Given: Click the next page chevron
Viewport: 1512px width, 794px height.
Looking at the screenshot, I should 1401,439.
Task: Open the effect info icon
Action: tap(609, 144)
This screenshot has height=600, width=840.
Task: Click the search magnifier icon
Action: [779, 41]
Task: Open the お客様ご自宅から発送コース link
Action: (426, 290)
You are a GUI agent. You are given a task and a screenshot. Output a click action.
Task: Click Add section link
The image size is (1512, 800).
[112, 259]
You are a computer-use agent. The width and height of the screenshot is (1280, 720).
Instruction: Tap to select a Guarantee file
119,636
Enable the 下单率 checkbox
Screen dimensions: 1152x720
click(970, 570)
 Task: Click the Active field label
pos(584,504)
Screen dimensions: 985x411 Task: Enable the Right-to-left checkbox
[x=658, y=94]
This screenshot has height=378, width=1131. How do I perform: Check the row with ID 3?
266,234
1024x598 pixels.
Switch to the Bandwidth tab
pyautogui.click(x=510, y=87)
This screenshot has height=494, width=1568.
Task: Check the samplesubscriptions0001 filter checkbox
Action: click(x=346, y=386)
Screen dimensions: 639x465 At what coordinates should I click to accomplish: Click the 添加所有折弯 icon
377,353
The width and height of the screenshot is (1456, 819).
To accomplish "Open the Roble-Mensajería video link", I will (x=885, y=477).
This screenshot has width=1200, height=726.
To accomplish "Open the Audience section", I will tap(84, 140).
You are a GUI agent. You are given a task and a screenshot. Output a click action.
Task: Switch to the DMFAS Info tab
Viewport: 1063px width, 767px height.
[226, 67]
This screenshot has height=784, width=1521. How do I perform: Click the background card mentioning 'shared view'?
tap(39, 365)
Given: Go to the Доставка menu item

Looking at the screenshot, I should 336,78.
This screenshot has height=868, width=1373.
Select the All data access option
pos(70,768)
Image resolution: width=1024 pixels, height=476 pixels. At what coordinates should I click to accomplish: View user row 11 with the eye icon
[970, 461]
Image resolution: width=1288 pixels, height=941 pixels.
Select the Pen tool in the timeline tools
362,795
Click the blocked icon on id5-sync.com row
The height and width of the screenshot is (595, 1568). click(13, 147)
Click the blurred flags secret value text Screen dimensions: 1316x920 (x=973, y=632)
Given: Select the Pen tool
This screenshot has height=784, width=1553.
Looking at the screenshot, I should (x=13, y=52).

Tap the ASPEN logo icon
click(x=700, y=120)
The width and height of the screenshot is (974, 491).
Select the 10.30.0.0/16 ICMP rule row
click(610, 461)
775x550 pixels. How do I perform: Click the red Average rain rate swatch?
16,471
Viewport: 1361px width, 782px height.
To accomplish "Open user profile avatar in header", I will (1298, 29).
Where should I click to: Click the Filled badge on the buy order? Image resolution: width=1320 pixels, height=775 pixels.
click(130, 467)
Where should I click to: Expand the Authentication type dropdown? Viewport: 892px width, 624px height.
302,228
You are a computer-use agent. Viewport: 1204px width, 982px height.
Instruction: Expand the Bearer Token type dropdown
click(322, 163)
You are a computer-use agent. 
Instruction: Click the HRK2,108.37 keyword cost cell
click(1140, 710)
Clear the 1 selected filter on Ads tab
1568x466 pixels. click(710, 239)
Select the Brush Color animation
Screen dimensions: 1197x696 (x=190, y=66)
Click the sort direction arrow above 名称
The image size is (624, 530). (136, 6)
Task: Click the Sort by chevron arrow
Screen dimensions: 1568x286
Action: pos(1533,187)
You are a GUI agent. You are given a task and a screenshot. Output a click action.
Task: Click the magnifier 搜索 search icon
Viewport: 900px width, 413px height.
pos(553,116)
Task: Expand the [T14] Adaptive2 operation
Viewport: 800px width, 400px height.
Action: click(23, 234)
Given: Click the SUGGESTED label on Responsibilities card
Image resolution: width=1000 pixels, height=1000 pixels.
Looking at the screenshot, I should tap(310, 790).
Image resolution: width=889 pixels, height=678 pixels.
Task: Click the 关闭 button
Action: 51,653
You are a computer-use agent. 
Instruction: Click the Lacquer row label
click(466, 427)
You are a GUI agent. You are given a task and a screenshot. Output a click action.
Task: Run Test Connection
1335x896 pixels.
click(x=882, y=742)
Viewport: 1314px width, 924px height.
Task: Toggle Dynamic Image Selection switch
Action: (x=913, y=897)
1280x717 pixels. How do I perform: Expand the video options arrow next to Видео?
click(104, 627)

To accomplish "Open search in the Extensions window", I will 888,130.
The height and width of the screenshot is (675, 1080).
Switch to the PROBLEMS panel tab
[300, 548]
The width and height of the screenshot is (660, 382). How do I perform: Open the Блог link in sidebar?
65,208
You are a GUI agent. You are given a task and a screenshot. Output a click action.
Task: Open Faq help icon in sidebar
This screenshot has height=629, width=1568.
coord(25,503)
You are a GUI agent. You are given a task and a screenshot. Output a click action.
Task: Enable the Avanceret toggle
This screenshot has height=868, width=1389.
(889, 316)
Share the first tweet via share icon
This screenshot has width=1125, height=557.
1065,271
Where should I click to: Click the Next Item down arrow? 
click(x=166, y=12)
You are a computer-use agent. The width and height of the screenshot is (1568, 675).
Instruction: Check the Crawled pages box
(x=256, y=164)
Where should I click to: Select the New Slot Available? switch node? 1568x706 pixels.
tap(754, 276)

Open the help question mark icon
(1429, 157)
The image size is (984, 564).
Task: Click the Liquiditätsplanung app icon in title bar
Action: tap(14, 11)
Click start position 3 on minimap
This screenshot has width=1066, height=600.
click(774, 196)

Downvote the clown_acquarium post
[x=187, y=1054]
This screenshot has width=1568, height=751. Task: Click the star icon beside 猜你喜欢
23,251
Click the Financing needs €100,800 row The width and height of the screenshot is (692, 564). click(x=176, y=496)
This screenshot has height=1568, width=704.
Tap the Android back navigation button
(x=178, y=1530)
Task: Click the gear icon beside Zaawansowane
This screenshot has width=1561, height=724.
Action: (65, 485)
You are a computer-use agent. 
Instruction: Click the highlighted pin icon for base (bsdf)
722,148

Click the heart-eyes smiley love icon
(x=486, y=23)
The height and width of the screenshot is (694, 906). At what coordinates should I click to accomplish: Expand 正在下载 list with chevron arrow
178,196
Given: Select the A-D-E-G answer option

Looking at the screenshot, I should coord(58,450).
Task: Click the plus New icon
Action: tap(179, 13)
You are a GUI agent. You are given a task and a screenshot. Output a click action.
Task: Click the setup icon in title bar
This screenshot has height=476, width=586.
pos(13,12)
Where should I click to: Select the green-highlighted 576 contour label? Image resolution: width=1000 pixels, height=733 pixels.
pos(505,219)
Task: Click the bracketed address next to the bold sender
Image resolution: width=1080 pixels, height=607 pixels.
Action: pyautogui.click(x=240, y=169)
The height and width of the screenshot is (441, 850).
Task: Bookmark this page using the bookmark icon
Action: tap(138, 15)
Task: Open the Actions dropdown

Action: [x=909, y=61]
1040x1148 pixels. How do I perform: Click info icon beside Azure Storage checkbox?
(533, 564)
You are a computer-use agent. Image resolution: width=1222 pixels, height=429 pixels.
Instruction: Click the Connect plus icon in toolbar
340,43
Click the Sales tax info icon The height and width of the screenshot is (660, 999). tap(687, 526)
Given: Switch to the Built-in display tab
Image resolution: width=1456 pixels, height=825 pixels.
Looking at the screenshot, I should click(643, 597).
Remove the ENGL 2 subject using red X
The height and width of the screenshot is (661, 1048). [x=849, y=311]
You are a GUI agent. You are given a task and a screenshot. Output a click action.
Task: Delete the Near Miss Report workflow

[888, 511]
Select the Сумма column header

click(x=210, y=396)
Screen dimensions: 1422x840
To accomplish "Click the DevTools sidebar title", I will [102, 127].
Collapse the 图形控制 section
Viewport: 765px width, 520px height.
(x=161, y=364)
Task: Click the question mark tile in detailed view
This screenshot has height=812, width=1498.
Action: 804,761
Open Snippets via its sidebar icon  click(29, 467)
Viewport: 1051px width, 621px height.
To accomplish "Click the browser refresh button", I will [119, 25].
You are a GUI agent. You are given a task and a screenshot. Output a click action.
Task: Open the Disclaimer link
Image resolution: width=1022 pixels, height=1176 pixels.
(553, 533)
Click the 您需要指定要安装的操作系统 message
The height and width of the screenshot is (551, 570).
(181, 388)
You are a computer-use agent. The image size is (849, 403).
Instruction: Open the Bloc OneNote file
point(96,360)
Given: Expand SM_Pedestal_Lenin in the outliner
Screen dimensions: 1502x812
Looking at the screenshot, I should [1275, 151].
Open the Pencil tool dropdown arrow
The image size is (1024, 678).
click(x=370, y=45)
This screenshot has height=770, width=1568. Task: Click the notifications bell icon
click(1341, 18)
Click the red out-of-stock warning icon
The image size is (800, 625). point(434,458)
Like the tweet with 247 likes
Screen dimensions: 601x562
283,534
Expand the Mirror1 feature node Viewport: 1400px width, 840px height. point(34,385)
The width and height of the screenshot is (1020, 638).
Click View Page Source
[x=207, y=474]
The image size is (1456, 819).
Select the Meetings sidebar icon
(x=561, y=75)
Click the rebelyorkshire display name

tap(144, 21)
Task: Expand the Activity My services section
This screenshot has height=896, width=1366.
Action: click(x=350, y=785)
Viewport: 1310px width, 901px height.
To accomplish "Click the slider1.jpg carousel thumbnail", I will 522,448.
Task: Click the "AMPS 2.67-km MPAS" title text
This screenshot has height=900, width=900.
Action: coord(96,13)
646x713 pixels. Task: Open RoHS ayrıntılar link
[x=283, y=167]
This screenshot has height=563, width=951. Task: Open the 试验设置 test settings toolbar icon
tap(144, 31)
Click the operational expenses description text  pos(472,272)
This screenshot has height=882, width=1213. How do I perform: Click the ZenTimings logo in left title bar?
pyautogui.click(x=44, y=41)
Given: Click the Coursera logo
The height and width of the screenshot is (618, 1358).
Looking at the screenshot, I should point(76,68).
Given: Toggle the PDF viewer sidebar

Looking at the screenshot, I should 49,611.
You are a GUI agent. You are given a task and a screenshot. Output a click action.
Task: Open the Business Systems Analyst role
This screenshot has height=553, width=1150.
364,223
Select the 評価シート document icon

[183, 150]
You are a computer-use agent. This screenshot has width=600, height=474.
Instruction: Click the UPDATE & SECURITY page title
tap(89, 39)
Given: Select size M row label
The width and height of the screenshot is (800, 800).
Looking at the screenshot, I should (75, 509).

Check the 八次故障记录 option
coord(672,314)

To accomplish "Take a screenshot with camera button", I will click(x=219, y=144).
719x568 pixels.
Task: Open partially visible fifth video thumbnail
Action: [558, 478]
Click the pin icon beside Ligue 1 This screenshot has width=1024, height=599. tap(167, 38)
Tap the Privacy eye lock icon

———

Copy everything in the listing above from the line containing "This screenshot has height=770, width=1568." down to the line containing "Expand the Mirror1", putting "alert icon" in place of "warning icon" and leaving the rest unchanged.

Answer to the problem:
This screenshot has height=770, width=1568. Task: Click the notifications bell icon
click(1341, 18)
Click the red out-of-stock alert icon
The image size is (800, 625). point(434,458)
Like the tweet with 247 likes
Screen dimensions: 601x562
283,534
Expand the Mirror1 feature node Viewport: 1400px width, 840px height. point(34,385)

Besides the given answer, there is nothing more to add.